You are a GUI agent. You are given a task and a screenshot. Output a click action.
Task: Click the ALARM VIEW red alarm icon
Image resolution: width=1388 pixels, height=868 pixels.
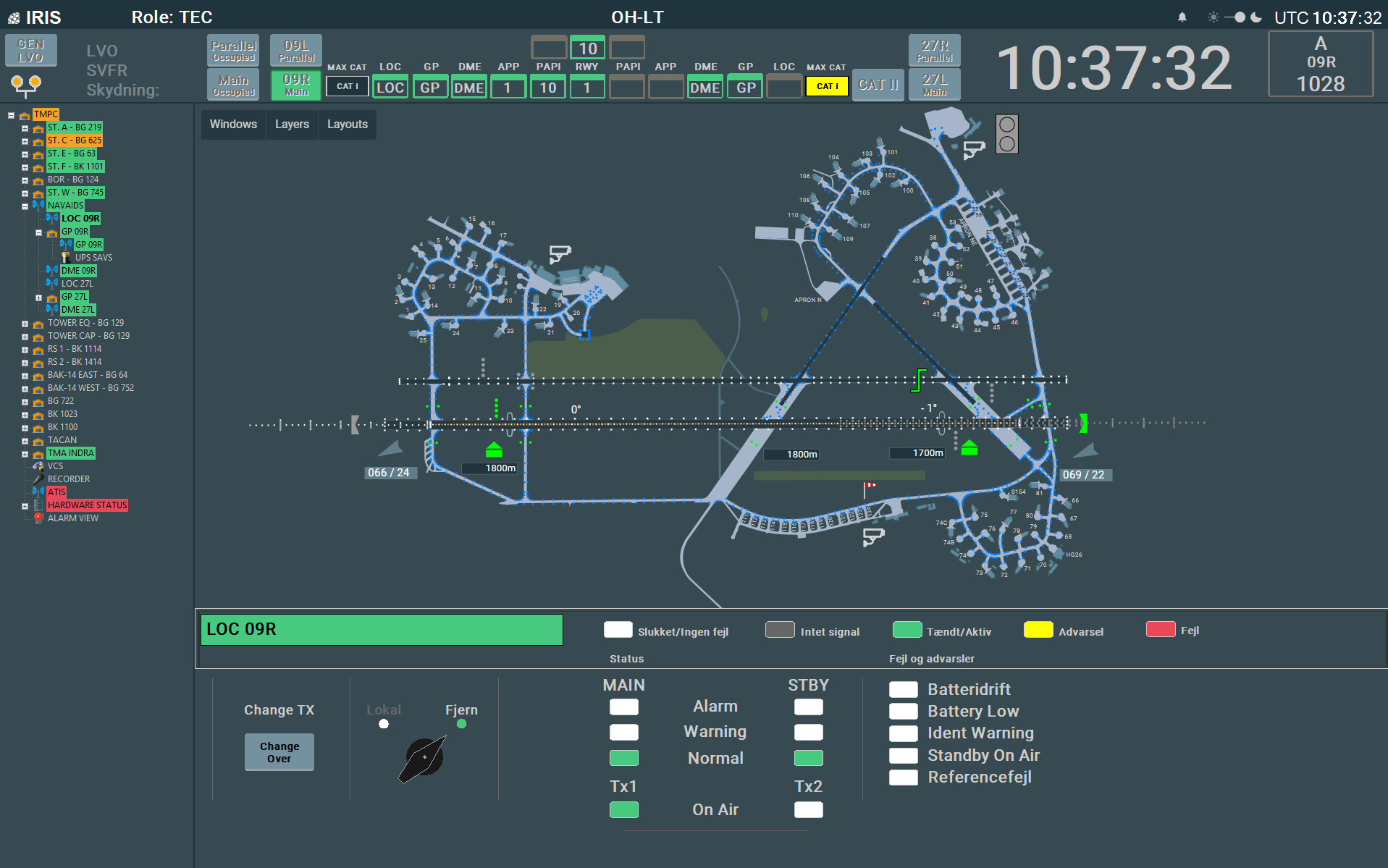[x=38, y=518]
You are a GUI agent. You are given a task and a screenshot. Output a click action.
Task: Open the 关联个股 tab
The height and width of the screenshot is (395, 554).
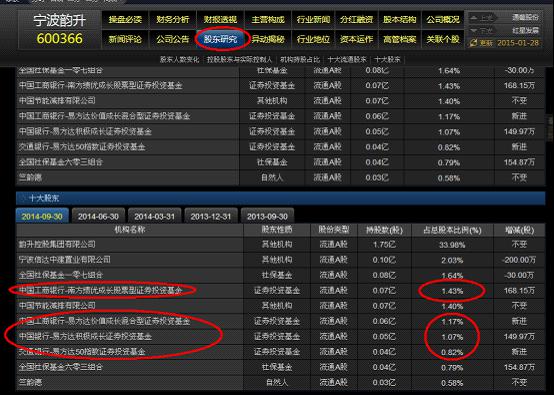(x=443, y=39)
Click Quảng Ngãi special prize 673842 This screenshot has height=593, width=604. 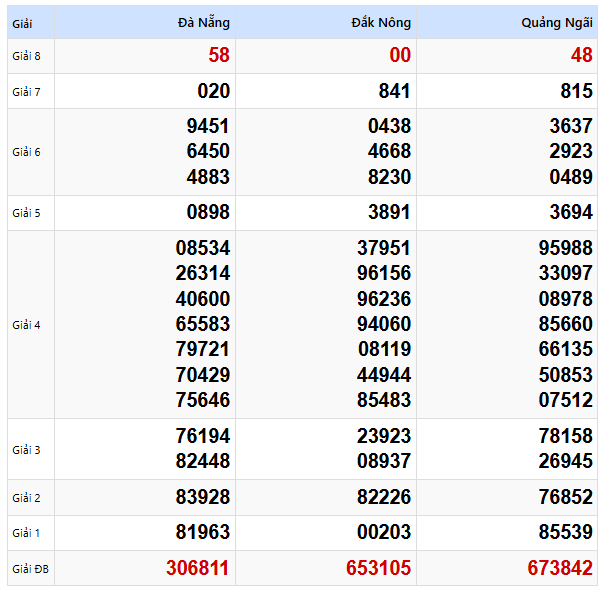[x=560, y=568]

Task prompt -> Keep the pictures out and repeat exactly the lines from the beginning of the data through the line that contains "Task: Open the 关联个股 tab", both ends included.

Your response ->
You are a GUI agent. You are given a task and a screenshot. Output a click action.
Task: Click the ALARM VIEW red alarm icon
Image resolution: width=1388 pixels, height=868 pixels.
[x=38, y=518]
You are a GUI agent. You are given a task and a screenshot. Output a click action.
Task: Open the 关联个股 tab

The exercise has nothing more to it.